Canadian real estate investment and asset management firm, Starlight Investments, has outlined major investment activity across Manchester’s key regeneration districts, including Salford Quays and major growth areas across the city.
The business, which last week celebrated the topping out of its 60-storey build-to-rent Trinity Heights development in the Castlefield Conservation Area, has committed to supporting local authority ambitions by bringing long term institutional capital and delivery certainty to large scale residential and mixed-use schemes.
Across the region, Starlight now has nearly 3,300 homes committed, one of the largest active international pipelines in the UK housing sector.
The company is also actively assessing additional Manchester sites as it looks to accelerate regeneration and unlock complex brownfield plots requiring well-capitalised delivery partners.
Across the UK, Starlight has established a portfolio with more than £1.1bn in assets under management, with continued expansion under way as the platform builds momentum in key regional markets.
This expansion comes as viability pressures reshape the BTR market. According to the British Property Federation, development viability is ‘significantly constrained’ across most of the country, with new starts falling sharply and many schemes delayed.
With rising construction costs and limited local authority resources, councils are increasingly reliant on well-capitalised partners to keep regeneration moving, Starlight said.
It added that Northern councils have clear regeneration plans but limited capacity to progress complex housing sites at pace.
According to HBF and BPF data, more than 700 consented housing developments have stalled in England due to lack of committed investment, reflecting the scale of the challenge.

CGI of Trinity Heights lounge
Starlight’s institutional capital and development expertise provide delivery certainty, helping unlock strategic brownfield sites in areas such as Liverpool Waters and Salford Quays, it said.
Jonnie Milich, UK head of Starlight Investments, said: “The North has all the ingredients for growth – land, ambition and civic leadership.
“What it needs is confidence and capital. Councils have regeneration plans ready to go, but many schemes require well capitalised delivery partners to unlock them. That’s where we come in.”
Beyond Manchester, Starlight has schemes across Leeds, Liverpool and other Northern cities scheduled between 2026 and 2028, bringing forward much needed rental supply in high growth locations.
The company is also actively seeking additional land and partnership opportunities across the North, particularly in regeneration areas where institutional capital can unlock stalled or complex sites.

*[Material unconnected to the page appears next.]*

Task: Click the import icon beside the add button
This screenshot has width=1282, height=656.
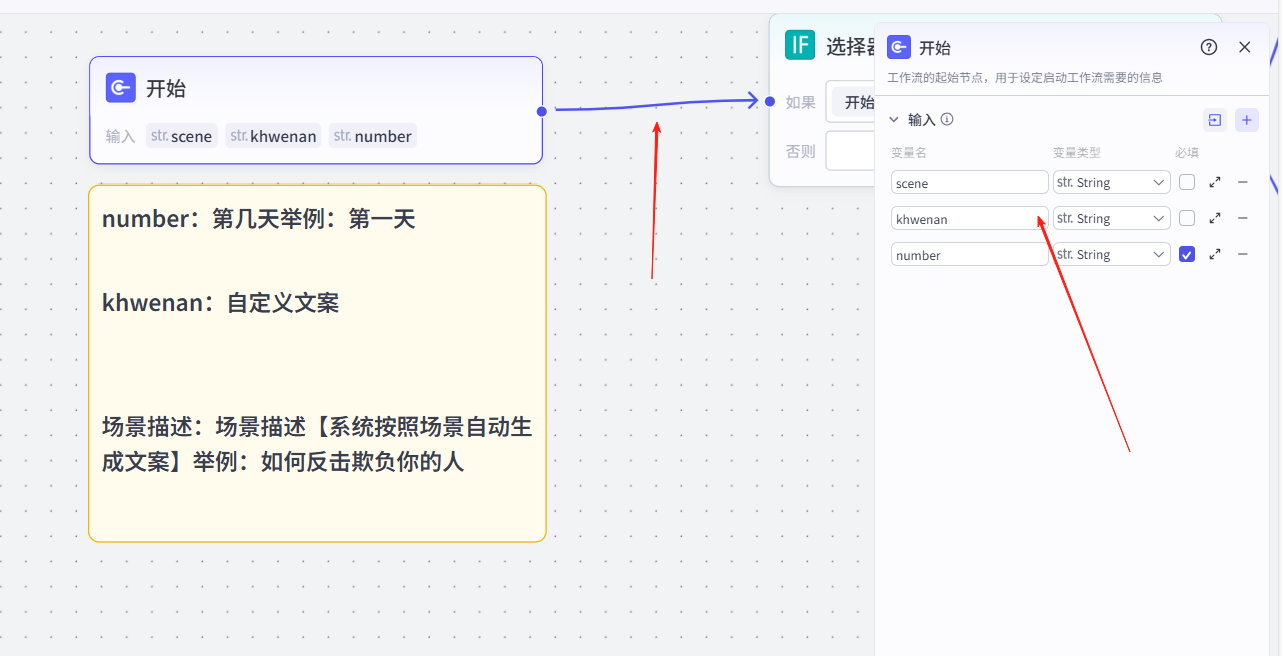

Starlight’s strategy aligns with the Government’s 1.5 million homes mission, which prioritises brownfield development and accelerating regeneration in regional cities.
A further 1,150 homes are progressing through planning across the North, signalling confidence in the region’s fundamentals at a time when many international investors have paused UK allocations.
Milich added: “Housing delivery is constrained by viability, planning complexity and cost inflation. Institutional capital has a critical role in unblocking sites and restoring delivery confidence. The North is central to our long term investment strategy.”
Starlight recently joined the British Property Federation (BPF) and is expanding engagement with government, combined authorities and local councils as it scales its UK operations.